— WHAT TO PRODUCE —
Please reproduce the entries below exactly, starting at the first line and ending with the line that holds "Select core3 in the chart legend".

— Pixel coordinate grounding data —
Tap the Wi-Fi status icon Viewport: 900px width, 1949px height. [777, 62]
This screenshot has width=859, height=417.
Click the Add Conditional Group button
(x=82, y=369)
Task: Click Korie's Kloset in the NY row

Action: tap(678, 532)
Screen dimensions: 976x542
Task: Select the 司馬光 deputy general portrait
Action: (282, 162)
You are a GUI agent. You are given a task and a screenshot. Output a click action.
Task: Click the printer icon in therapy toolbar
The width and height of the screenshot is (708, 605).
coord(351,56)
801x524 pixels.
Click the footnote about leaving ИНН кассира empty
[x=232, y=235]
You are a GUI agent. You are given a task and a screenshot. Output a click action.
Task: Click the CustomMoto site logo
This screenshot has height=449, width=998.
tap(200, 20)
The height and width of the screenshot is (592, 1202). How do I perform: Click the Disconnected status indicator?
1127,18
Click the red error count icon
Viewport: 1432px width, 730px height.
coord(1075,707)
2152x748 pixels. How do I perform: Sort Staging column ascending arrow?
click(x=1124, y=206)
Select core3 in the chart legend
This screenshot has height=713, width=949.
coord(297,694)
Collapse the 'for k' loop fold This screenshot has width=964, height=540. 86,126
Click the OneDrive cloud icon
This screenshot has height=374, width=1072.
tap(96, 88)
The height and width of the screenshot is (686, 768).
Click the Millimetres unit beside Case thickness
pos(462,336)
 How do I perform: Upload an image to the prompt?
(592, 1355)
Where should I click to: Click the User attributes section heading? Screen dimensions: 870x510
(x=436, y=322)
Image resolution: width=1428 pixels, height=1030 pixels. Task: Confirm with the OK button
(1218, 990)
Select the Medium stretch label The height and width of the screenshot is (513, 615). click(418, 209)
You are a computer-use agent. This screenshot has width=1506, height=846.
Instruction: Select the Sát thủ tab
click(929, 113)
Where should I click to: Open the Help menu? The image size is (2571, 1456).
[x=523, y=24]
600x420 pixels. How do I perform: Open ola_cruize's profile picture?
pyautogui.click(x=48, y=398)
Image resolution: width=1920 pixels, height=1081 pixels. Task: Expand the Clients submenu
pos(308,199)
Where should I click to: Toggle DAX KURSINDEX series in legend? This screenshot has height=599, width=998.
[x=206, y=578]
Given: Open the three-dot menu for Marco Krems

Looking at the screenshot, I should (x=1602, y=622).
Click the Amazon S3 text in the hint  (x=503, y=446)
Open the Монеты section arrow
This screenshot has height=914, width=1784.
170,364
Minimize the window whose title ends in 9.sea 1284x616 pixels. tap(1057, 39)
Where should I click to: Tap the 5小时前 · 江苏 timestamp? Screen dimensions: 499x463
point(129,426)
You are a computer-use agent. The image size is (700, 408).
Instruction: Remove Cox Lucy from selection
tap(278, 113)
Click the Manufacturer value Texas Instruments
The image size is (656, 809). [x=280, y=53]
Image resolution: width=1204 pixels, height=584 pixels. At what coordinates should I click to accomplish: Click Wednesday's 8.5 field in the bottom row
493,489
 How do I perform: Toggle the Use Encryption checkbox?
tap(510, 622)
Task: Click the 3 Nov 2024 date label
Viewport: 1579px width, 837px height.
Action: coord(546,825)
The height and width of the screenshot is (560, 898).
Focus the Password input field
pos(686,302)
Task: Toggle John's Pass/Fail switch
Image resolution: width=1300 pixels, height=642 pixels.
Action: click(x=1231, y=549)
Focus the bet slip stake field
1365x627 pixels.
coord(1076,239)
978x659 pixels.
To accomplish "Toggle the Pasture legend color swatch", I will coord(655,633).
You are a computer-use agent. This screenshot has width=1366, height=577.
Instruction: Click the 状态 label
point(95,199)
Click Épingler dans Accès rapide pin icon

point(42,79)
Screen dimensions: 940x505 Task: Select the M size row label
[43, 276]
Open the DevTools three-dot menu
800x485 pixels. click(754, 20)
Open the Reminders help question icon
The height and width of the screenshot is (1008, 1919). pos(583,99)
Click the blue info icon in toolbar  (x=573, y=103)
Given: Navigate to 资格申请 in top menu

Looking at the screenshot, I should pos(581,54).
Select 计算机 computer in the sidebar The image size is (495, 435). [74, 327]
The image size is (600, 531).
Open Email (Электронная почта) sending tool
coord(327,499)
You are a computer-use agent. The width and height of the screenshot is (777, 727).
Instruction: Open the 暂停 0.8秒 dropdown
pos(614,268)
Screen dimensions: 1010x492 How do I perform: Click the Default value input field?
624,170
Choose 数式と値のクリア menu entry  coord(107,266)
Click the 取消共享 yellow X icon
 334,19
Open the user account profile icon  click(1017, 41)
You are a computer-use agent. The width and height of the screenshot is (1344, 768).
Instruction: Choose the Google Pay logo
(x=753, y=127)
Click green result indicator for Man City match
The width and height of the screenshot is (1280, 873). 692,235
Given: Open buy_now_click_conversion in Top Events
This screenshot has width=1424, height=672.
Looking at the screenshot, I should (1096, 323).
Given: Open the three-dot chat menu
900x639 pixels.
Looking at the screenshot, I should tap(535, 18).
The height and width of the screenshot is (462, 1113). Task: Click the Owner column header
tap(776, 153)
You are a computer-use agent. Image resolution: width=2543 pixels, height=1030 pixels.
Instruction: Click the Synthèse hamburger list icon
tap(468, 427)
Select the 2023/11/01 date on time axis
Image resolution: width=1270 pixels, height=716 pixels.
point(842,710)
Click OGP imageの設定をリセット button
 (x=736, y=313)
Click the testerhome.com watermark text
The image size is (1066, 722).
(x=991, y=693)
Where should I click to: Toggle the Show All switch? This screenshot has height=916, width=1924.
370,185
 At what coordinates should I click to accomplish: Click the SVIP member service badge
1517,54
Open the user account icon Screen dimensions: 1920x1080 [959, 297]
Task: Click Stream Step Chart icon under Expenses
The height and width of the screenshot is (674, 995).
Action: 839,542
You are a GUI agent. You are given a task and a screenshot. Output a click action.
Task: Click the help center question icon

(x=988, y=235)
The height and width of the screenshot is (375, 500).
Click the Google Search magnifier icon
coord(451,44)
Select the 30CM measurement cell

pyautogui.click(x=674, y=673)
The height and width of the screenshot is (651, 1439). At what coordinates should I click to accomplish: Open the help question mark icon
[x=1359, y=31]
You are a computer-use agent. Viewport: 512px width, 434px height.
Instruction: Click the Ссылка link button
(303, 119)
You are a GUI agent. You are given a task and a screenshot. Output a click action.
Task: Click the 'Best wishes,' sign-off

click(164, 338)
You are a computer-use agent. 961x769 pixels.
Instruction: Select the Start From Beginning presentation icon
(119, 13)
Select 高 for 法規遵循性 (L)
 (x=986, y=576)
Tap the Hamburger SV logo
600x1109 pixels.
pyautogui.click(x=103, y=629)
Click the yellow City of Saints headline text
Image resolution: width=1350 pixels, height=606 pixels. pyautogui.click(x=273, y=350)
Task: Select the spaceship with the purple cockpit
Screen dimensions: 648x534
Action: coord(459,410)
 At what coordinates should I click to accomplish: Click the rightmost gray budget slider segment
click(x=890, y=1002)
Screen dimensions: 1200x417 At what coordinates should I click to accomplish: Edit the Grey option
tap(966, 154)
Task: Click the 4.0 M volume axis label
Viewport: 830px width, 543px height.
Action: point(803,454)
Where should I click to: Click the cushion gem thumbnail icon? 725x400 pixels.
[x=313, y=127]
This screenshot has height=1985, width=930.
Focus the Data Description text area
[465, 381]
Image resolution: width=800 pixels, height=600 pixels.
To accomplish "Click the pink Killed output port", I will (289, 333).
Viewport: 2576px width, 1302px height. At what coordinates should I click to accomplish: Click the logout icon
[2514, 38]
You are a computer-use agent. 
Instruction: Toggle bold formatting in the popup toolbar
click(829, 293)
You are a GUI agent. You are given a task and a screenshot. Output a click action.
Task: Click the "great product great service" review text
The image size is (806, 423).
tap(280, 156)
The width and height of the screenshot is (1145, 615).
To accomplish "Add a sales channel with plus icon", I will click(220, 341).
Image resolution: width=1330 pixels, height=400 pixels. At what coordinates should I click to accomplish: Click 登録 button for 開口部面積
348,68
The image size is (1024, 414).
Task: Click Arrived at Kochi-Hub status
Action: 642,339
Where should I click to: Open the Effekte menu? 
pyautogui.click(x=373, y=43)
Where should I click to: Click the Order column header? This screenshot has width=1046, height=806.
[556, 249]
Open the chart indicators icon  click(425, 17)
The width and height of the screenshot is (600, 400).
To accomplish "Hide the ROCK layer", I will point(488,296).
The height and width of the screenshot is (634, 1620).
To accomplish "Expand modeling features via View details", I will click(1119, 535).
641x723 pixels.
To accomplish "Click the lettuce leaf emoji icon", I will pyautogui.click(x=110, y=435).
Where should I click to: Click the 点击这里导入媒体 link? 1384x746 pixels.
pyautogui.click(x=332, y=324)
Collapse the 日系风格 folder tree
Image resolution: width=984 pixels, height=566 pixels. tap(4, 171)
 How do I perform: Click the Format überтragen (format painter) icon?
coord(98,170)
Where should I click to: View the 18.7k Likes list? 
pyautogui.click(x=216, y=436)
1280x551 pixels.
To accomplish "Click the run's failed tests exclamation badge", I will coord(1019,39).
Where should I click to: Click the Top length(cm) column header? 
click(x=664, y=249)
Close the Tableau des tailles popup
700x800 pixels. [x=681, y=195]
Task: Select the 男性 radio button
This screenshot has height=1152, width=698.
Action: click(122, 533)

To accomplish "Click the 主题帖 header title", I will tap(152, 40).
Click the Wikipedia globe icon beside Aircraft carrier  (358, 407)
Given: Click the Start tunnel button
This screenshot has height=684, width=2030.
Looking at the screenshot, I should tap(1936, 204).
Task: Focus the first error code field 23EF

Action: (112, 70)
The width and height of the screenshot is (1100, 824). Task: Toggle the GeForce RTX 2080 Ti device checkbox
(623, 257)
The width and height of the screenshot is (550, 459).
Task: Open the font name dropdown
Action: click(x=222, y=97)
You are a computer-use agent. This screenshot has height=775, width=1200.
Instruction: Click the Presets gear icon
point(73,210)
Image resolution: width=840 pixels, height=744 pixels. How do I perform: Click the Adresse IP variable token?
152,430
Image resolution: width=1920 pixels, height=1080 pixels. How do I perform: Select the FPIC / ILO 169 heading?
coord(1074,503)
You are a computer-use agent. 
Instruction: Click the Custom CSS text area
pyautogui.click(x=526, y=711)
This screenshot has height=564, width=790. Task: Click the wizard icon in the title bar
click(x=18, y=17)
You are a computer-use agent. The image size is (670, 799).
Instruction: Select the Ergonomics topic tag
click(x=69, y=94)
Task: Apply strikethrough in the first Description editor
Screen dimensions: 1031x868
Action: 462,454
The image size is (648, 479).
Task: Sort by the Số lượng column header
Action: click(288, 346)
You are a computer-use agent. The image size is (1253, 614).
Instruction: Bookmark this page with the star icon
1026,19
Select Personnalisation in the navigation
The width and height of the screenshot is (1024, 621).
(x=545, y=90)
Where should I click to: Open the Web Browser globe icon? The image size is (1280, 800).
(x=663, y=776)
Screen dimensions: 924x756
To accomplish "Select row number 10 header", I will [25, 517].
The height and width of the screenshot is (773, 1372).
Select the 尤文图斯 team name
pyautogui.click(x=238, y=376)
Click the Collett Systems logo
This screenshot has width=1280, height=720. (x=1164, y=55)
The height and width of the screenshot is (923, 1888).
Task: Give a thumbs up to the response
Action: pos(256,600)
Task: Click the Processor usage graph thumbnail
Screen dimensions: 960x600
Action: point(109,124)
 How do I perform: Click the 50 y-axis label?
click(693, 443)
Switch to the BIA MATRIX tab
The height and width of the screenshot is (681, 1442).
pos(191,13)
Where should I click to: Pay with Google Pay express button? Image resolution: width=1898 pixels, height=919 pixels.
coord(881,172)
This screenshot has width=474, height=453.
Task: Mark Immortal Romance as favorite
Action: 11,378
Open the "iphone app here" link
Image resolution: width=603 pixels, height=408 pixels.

— WORKED SOLUTION —
Tap the Wi-Fi status icon Viewport: 900px width, 1949px height. [777, 62]
This screenshot has width=859, height=417.
Click the Add Conditional Group button
(x=82, y=369)
Task: Click Korie's Kloset in the NY row

Action: tap(678, 532)
Screen dimensions: 976x542
Task: Select the 司馬光 deputy general portrait
Action: (282, 162)
You are a GUI agent. You are given a task and a screenshot. Output a click action.
Task: Click the printer icon in therapy toolbar
The width and height of the screenshot is (708, 605).
coord(351,56)
801x524 pixels.
Click the footnote about leaving ИНН кассира empty
[x=232, y=235]
You are a GUI agent. You are given a task and a screenshot. Output a click action.
Task: Click the CustomMoto site logo
This screenshot has height=449, width=998.
tap(200, 20)
The height and width of the screenshot is (592, 1202). How do I perform: Click the Disconnected status indicator?
1127,18
Click the red error count icon
Viewport: 1432px width, 730px height.
coord(1075,707)
2152x748 pixels. How do I perform: Sort Staging column ascending arrow?
click(x=1124, y=206)
Select core3 in the chart legend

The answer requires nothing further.